**The input**.

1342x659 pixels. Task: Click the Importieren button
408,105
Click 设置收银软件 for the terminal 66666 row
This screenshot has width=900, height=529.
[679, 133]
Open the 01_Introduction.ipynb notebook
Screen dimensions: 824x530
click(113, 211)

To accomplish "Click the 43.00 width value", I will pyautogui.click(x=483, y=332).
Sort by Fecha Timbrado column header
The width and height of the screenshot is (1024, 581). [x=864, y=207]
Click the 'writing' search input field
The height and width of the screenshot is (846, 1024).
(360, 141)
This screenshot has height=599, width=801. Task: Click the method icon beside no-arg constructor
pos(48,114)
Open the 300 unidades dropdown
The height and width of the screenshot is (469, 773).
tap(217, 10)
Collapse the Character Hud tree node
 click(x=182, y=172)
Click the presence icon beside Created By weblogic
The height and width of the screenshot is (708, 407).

**Task statement**. Find each line in the rows above that contains the word "icon", and copy those lines out in full.

**Result for this exercise**.
This screenshot has height=599, width=801. Task: Click the method icon beside no-arg constructor
Click the presence icon beside Created By weblogic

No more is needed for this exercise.